__Instrucción__. Según el texto sobre el regreso a las armas de Iván Márquez, ¿cuántos combatientes se desarmaron en 2017?

En un video difundido
en Internet, el ex número dos de las disueltas Fuerzas Armadas
Revolucionarias de Colombia-Ejército del Pueblo (FARC), Iván Márquez,
anunció ayer que retomará las armas debido a
la trampa, la traición y la perfidia, la modificación unilateral del texto del acuerdo, el incumplimiento de los compromisos por parte del Estado, los montajes judiciales y la inseguridad jurídica. Acompañado de otros ex líderes guerrilleros, quien encabezó las negociaciones con el gobierno colombiano de Juan Manuel Santos que culminaron en un histórico acuerdo de paz en 2016 y el desarme de 7 mil combatientes en 2017, afirmó que se ve obligado a
regresar al monte, y sostuvo que buscará la suma de esfuerzos con el Ejército de Liberación Nacional (ELN) y otros grupos.
La inminente reactivación de las acciones guerrilleras en Colombia es
sin duda una pésima noticia para el conjunto de América Latina, pues el
proceso colombiano de paz ha suscitado grandes esperanzas de que se
pondría fin al conflicto armado más añejo de la región, además de que en
muchos de sus aspectos constituyó un empeño ejemplar de negociación por
parte de actores considerados irreconciliables en pos de un bien mayor.
No está de más recordar que la lucha política armada que estalló en
1964 en la nación caribeña tuvo un saldo de 300 mil muertos, 45 mil
desaparecidos y hasta 6.9 millones de desplazados internos a lo largo de
medio siglo, según cifras que no recogen el drama humano detrás de los
números.
Es innegable que el gobierno del presidente Iván Duque, buena parte
de la clase política conservadora y los poderes fácticos de la derecha
colombiana se han prodigado tanto en provocaciones como en intentos
explícitos de descarrilar los acuerdos de paz; pero al mismo tiempo es
necesario reconocer que ni los incumplimientos puntuales ni las
condenables agresiones contra los ex combatientes desmovilizados pueden
compararse con la auténtica cacería humana desatada por el Estado o con
su connivencia en procesos anteriores de desarme. En este sentido, es
obligado remitirse a la historia de la Unión Patriótica, un esfuerzo de
las FARC por transitar hacia la vida política legal que fracasó debido a
la barbarie de los grupos paramilitares y las fuerzas de seguridad del
Estado: en las décadas de 1980 y 1990, fueron asesinados dos candidatos
presidenciales, cinco congresistas en ejercicio, 11 diputados, 109
concejales, varios ex concejales, ocho alcaldes en ejercicio, ocho ex
alcaldes, así como entre 3 mil y 5 mil de sus militantes y
simpatizantes, mientras muchos otros debieron huir del país. Con un
saldo sangriento menor, el Movimiento 19 de Abril, guerrilla fundada por
estudiantes universitarios, como reacción al fraude electoral de 1974,
corrió un destino similar cuando intentó disputar el poder en las urnas a
la oligarquía gobernante.

__Datos proporcionados__.
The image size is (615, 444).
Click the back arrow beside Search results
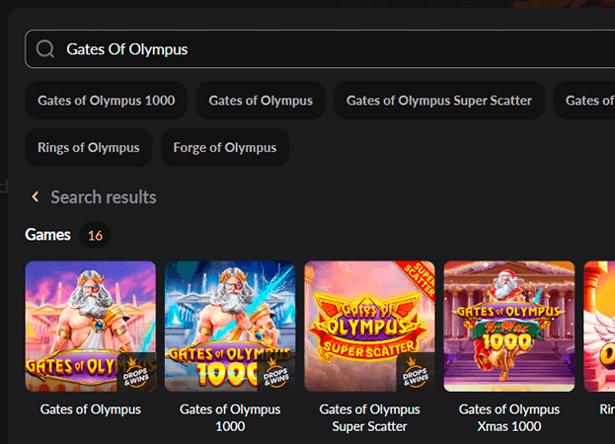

__Respuesta__. Se desarmaron 7 mil combatientes.